Goal of the exercise:
Please print the line that holds "Given: Open the 发布媒介 tab" and each line after it to the end of the data, word for word, without any pictures.

[Stored data]
[Start of Attachment]
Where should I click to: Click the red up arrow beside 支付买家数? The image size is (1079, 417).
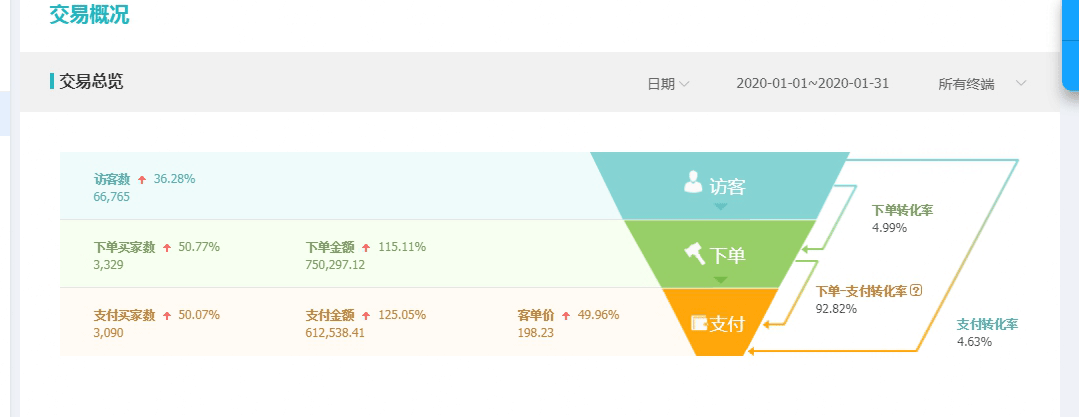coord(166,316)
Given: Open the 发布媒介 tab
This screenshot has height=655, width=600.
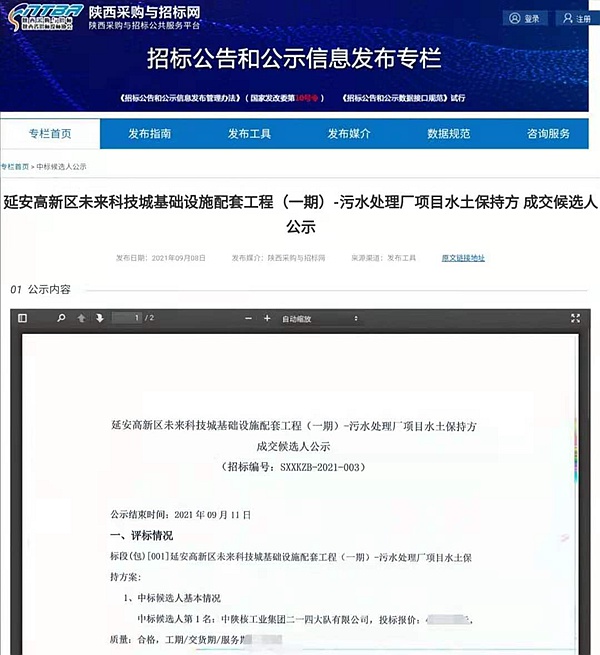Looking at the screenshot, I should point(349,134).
[End of Attachment]
Answer below:
Given: Open the 发布媒介 tab
This screenshot has height=655, width=600.
Looking at the screenshot, I should point(349,134).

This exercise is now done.